As an OpenStreetMap contributor I really appreciate the proper attribution you have in the bottom right, rather than hiding it behind a button like Mapbox and some others do - thanks!
There’s no attribution that I can see on the second embedded map on the page (on mobile). A honking great Radar logo, but no OSM attribution.
This trend of “our branding takes priority over the required attribution for the free map data we’re using, but hey, they’re a little nonprofit so can’t afford to sue us” really ticks me off. Mapbox started it as a calculated move, and since then others have followed claiming it’s “the standard”.
Their geofencing API seems to advertise tracking users. It seems to provide some kind of metadata storage alongside a geofencing API. My guess is that some websites are tracking their users though this API.

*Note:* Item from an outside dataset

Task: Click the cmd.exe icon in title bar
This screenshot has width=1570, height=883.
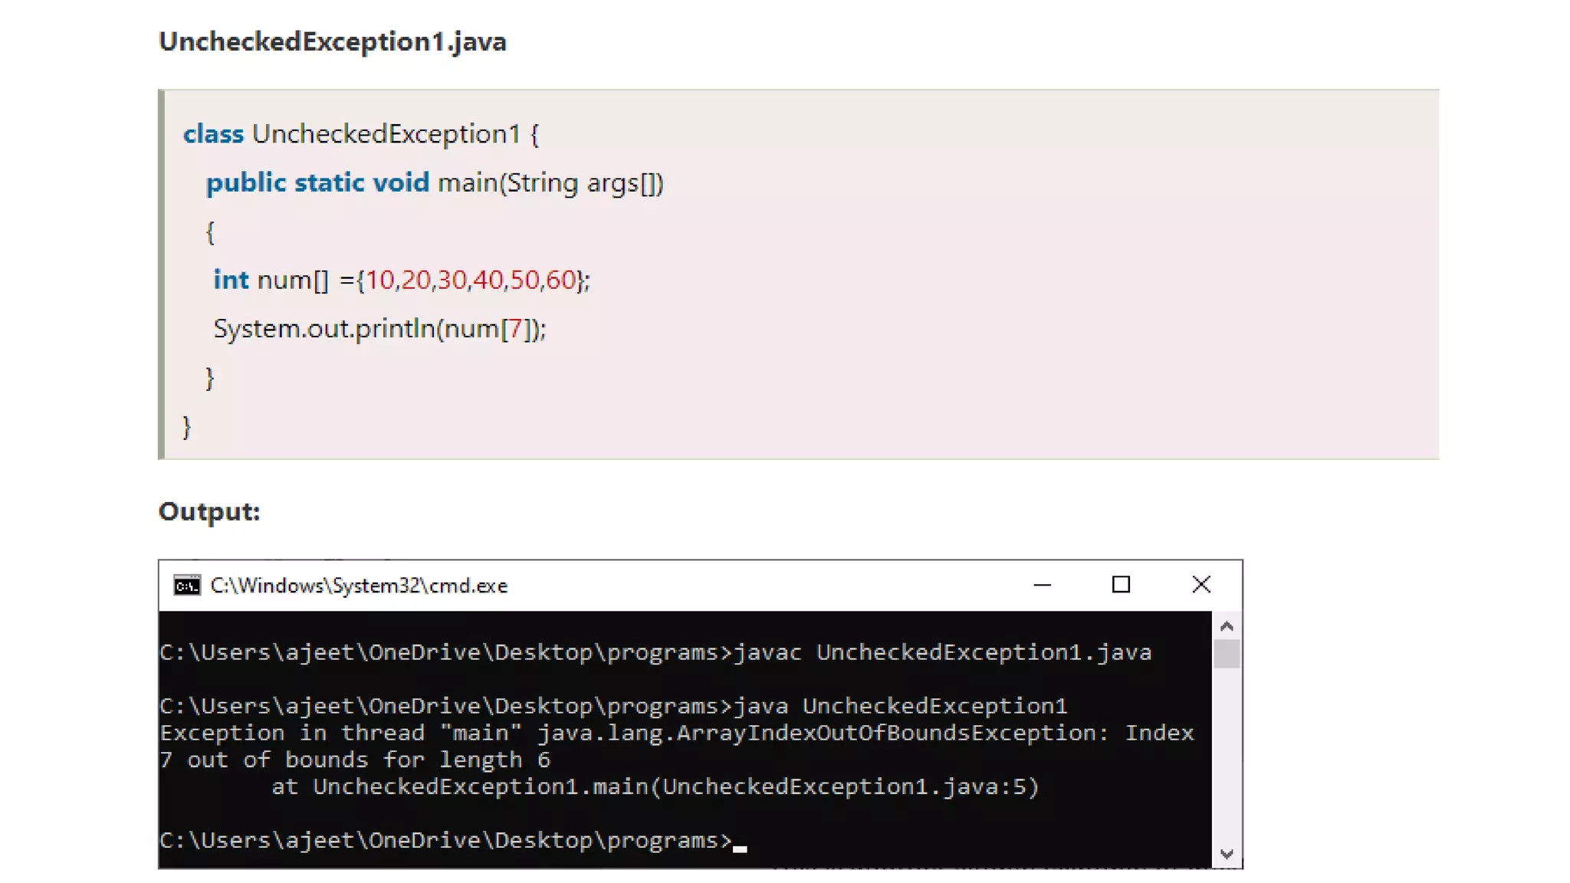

I haven't dug into it much further, but if their API is used for tracking, it should stay on the list.
Edit: looks like they provide a dashboard to follow the location history of any user using their API. Yeah, no, I'm adding this to my personal blacklist just in case.

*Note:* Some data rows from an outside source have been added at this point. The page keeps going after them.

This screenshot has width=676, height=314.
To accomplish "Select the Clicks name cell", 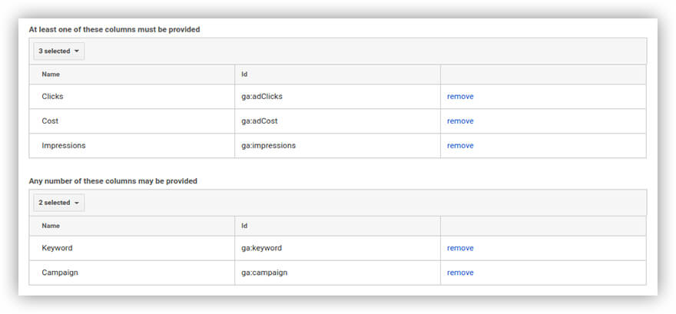I will click(53, 97).
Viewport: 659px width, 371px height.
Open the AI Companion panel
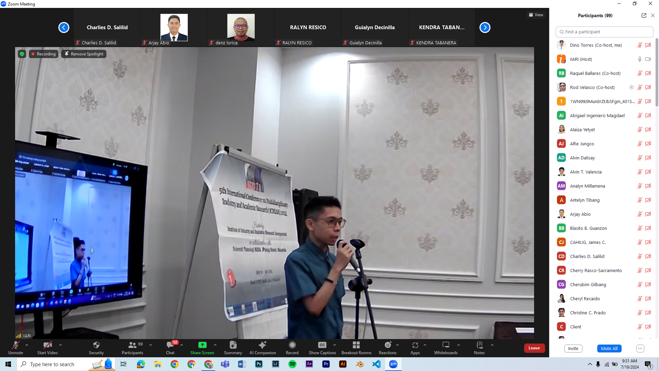pyautogui.click(x=263, y=347)
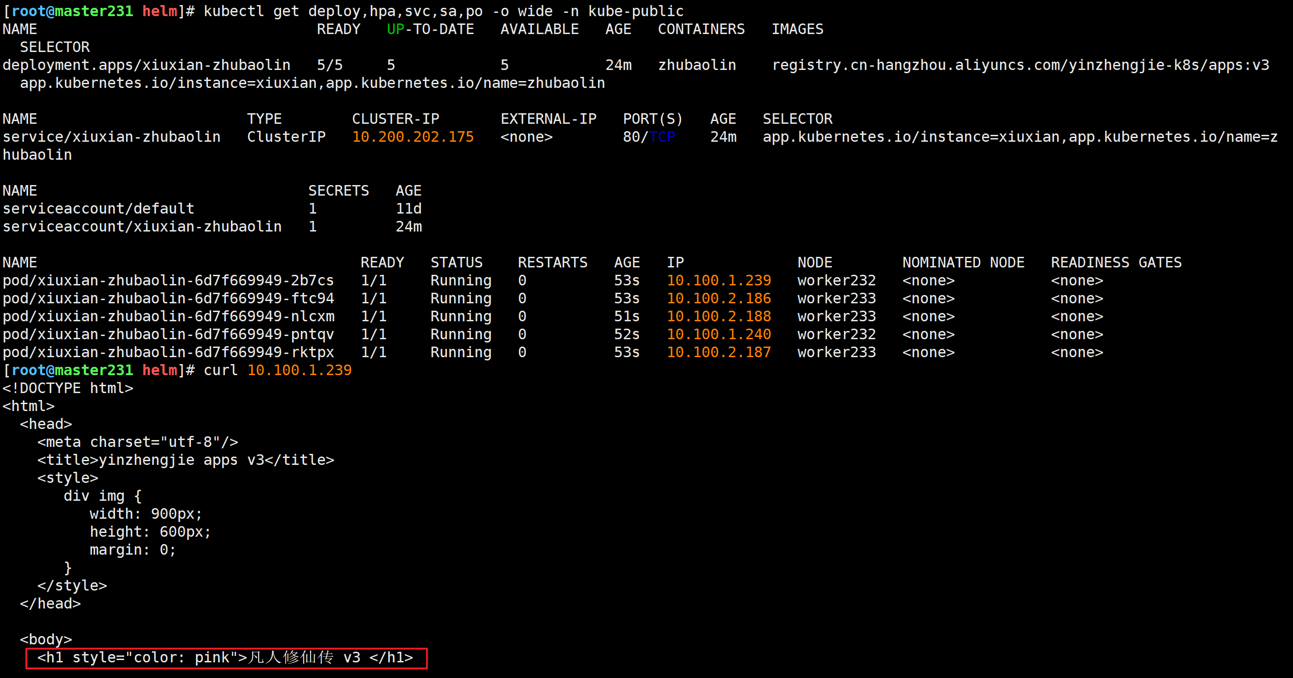The width and height of the screenshot is (1293, 678).
Task: Click the green UP-TO-DATE column header
Action: tap(430, 29)
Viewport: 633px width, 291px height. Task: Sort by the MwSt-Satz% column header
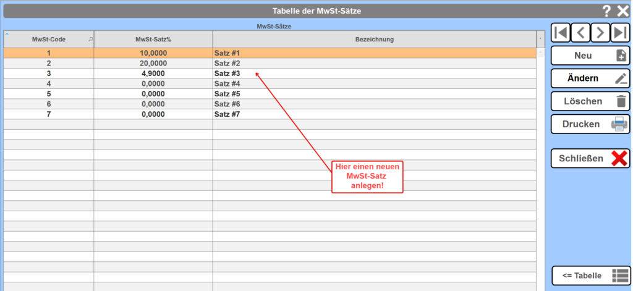(153, 40)
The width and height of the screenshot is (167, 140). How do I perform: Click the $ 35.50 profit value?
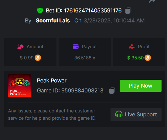click(135, 58)
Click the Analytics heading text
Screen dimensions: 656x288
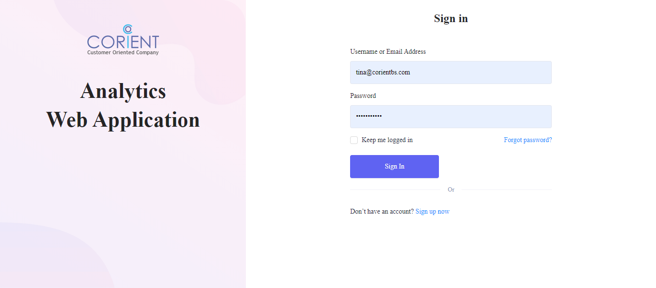pos(123,91)
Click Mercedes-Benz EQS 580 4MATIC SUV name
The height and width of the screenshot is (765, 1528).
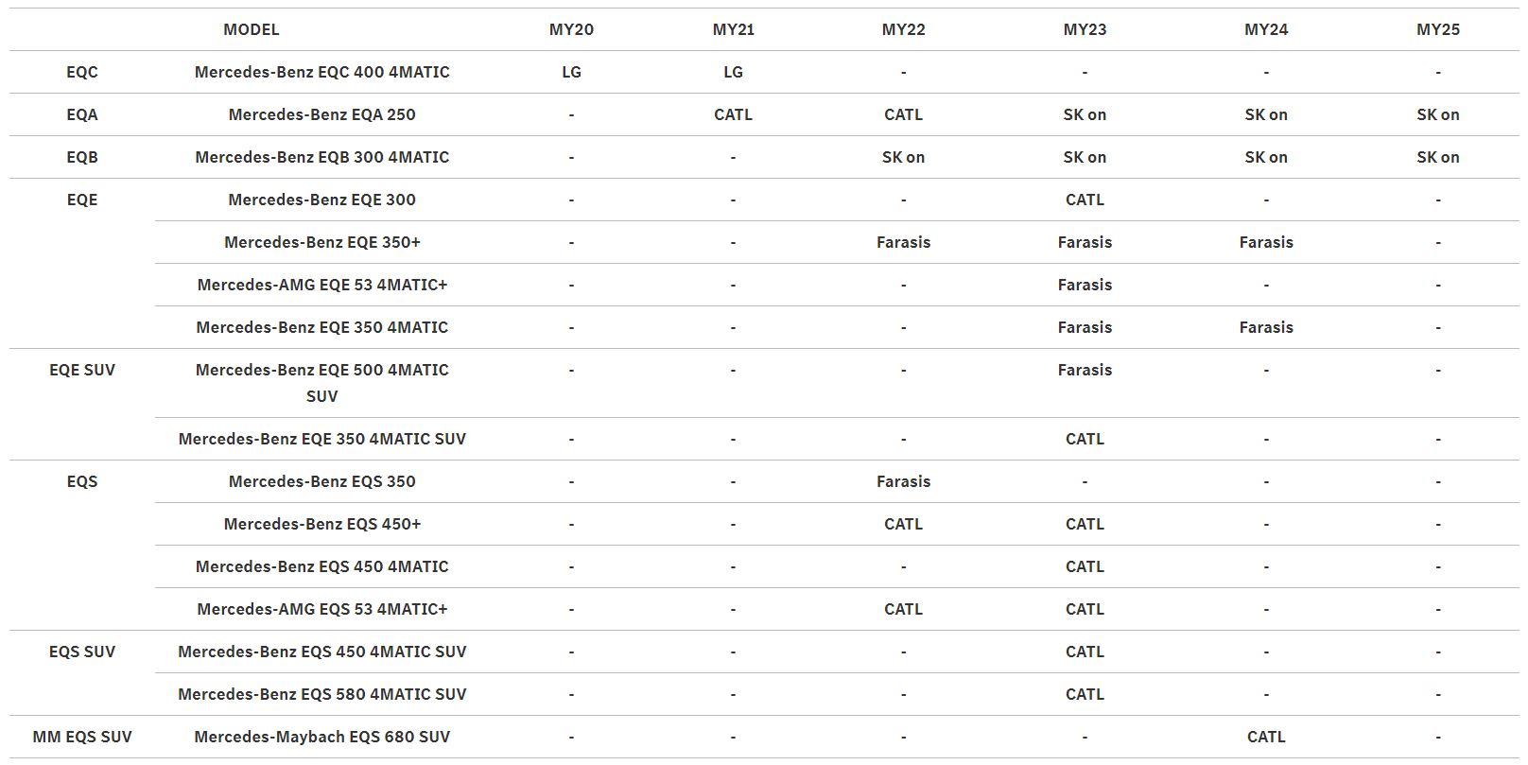point(321,694)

The example map of New York on the linked page has rather odd labeled places and street names. At the default zoom, it’s marked up as if New York, Hoboken, Weehawken, etc are literal points marked by tiny circles. This is particularly silly in the New York area, which is a continuous gridded metropolitan area.

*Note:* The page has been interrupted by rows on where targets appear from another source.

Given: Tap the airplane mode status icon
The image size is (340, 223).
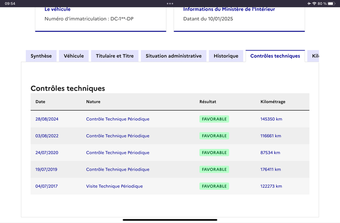Looking at the screenshot, I should 309,3.
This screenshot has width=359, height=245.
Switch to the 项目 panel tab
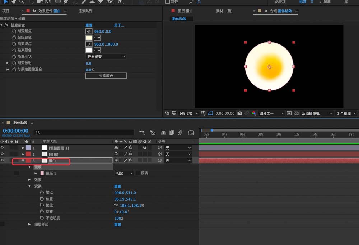click(6, 11)
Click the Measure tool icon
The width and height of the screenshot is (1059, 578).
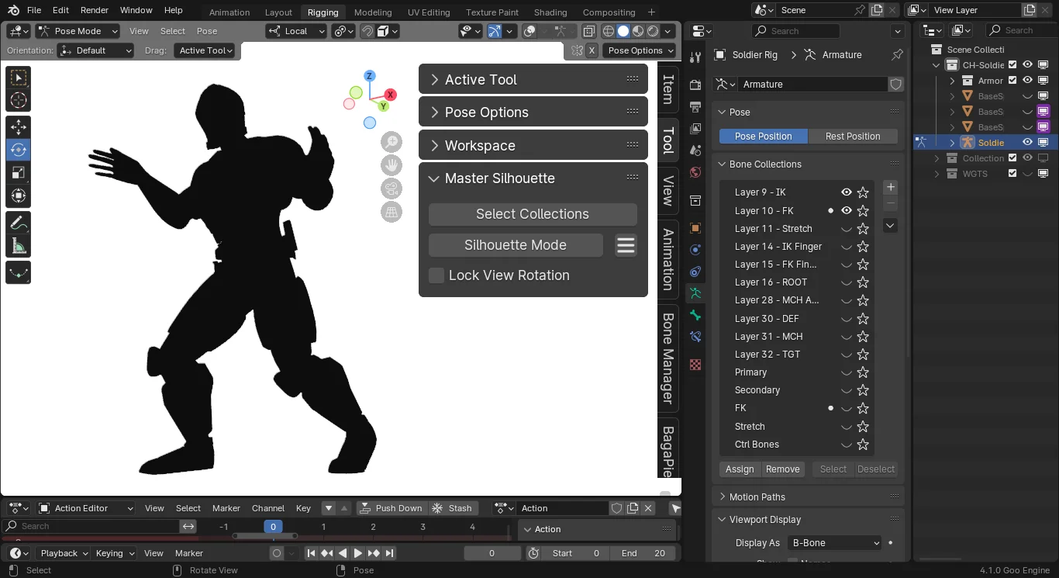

Then, when zooming in, you have to zoom very very far in before street names show up. This makes a map zoomed slightly less far in mostly useless, because you can’t tell where you are. I realize that people mostly don’t navigate by map any more, but if you are literally selling map tiles, presumably mostly not tied to the end user’s GPS, then whoever is looking at the map would like to know where they’re looking. For example, in Manhattan, the actual useful coordinates are the cross-streets, and the map is not very helpful without the street names.
Google is the gold standard, but our coverage is quite good in the US. We incorporate a mix of open and commercial datasets both for POI and address data.
More details in the post, but Google starts at $7 per 1K map loads and $5 per 1K geocoding API requests, whereas Radar starts at $0.50 per 1K for both. We've roughly been helping our enterprise customers cut their maps bill in half.